Mesmo depois que o imperador Meiji ganhou o controle quase total, várias rebeliões de samurais (notadamente os Rebelião Satsuma de 1877), desafiou as transformações impostas pelo novo estado. Não querendo pagar os estipêndios anuais da classe samurai, mas precisando pacificá-los, o governo Meiji tentou reintegrar parte da velha classe de elite distribuindo terras em Shizuoka para iniciar as plantações de chá. Embora a maioria dos samurais não fosse composta de fazendeiros qualificados, a área é bem conhecida hoje por sua produção de chá.

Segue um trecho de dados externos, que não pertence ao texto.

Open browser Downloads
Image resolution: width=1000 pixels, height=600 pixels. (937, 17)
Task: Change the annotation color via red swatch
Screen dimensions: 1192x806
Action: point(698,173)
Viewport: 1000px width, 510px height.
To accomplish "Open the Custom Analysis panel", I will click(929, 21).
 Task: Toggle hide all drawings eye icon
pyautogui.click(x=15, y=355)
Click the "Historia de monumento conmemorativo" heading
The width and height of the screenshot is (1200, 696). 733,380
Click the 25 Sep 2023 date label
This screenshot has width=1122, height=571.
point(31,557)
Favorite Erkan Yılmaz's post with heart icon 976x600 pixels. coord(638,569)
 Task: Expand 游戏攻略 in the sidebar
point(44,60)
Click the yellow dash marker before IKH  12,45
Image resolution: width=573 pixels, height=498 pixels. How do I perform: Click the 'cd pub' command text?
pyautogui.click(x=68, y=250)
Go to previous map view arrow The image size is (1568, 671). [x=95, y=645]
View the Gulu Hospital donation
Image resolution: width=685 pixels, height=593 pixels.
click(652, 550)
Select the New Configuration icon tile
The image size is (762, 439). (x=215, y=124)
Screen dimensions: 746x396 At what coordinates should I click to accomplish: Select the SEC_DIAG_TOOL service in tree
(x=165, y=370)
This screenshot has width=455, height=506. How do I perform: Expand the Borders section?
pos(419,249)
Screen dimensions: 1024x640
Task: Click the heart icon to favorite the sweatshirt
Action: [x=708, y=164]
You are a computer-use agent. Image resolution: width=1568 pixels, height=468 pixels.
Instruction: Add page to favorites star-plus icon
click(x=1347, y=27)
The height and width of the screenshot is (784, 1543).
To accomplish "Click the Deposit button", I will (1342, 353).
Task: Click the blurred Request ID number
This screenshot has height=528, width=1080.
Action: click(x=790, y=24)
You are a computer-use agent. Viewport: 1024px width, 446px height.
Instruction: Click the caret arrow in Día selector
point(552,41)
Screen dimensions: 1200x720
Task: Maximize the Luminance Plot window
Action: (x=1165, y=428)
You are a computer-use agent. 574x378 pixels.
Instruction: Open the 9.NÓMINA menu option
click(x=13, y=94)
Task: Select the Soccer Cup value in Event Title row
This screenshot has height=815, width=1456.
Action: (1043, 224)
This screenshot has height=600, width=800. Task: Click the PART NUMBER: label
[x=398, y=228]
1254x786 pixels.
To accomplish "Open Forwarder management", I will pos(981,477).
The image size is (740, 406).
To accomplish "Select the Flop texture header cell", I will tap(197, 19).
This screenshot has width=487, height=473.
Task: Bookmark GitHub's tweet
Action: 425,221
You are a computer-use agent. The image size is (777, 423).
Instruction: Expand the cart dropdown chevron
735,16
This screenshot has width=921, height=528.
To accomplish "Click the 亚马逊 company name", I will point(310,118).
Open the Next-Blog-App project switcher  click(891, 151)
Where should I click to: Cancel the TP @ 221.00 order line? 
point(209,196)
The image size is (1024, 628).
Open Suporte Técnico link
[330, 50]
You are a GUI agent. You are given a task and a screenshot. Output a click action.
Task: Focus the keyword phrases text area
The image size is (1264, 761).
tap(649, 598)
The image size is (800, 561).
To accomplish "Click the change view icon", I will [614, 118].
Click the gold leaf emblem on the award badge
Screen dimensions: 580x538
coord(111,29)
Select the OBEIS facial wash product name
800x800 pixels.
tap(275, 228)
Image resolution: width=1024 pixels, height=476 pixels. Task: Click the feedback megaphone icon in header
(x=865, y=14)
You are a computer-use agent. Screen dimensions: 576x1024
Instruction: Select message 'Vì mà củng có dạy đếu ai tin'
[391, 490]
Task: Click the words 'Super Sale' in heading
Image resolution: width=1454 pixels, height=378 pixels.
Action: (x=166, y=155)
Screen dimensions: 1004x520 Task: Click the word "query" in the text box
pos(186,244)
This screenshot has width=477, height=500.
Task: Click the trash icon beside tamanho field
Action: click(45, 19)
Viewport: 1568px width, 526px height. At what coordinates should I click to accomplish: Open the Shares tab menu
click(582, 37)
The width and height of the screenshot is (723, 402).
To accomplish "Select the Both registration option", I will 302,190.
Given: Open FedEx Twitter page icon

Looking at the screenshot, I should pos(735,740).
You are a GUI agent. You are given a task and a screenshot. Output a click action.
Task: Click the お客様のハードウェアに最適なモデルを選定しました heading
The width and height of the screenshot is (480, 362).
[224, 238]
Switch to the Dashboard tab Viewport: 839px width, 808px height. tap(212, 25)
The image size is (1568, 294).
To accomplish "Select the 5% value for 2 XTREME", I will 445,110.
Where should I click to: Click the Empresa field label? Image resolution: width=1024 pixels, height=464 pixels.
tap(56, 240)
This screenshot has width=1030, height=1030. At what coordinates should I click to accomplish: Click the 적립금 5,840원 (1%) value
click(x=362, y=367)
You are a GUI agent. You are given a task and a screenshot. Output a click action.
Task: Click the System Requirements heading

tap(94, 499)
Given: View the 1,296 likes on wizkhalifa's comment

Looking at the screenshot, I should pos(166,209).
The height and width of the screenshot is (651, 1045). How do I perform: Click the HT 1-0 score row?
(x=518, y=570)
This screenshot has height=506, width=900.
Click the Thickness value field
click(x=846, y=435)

Muitos pequenos agricultores endividados e desesperados neste período de intensa competição global foram convencidos por “especialistas” estrangeiros a acelerar e baratear a colheita e o processamento e, em seguida, usar corantes artificiais para fazer o chá de baixa qualidade resultante parecer verde. Apesar disso, o chá de alta qualidade continuou a ser produzido para suprir a crescente demanda nacional do Japão por chá de alta qualidade. Um resultado positivo deste período foi o desenvolvimento e a disseminação dos requisitos específicos de sombreamento e vaporização para o chá gyokuro começando por volta de 1835, com inovações adicionais em 1841, refinando ainda mais o "método Uji".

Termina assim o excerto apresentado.